SharePoint 2010 provides a container approach to partitioning information, security boundaries and infrastructure:

 

 

When you design your SharePoint governance strategy, you can apply decisions on how the platform is divided at each layer in the model.  For example, you might have a content structure that looks like this:

 

In this case, we see a single farm, a single content database and several sites organized under two site collections.  If using the new multi-tenant features in SharePoint 2010 or start adding in multiple content databases, the ability to partition sites is even more flexible.

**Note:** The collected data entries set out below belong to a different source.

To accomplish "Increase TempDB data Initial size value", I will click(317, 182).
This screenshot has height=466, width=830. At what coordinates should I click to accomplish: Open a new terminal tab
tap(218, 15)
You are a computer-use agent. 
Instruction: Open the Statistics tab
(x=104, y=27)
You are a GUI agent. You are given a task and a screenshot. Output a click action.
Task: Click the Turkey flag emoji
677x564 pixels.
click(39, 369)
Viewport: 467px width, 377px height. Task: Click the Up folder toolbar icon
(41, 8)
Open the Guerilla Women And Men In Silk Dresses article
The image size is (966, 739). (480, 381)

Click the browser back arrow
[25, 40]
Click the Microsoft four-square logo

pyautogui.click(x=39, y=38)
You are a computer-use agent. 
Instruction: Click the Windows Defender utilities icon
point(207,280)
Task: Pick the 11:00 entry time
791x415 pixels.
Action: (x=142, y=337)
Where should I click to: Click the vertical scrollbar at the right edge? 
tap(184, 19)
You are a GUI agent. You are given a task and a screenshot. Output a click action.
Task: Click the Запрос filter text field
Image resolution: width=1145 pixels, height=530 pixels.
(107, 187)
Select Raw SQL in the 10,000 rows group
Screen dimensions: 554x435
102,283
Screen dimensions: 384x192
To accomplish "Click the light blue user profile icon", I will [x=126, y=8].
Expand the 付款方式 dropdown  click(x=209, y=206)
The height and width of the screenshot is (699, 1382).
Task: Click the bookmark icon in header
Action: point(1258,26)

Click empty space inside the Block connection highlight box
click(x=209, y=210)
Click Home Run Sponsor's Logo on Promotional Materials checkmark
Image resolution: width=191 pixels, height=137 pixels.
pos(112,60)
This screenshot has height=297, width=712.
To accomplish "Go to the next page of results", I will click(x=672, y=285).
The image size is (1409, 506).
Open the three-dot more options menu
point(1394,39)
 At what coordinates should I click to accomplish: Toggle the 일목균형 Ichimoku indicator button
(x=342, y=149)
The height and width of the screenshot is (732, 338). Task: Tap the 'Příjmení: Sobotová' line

The decisions you make on how you partition using this model can have a significant impact on your overall governance strategy in the following ways:

  • Each layer in the model can be assigned to different management roles, e.g. Farm Administrator, Site Collection Administrator, Tenant Administrator, Site Owner, etc.
  • Some of the layers (infrastructure, content database, farm) have impacts on physical infrastructure and therefore need to be carefully considered in order to meet performance, availability and security requirements
  • The site collection boundary in particular can have significant impacts on how taxonomy, navigation, deployed features, etc. are available to sites within their boundary
  • Permissions and security can be assigned all the way from the entire farm to individual objects stored within a single site.  The level of granularity you use to manage these rules will have an impact on your operational model.

A mature governance strategy should define how the SharePoint implementation will be partitioned and the policies, guidelines or roles and responsibilities for each partition.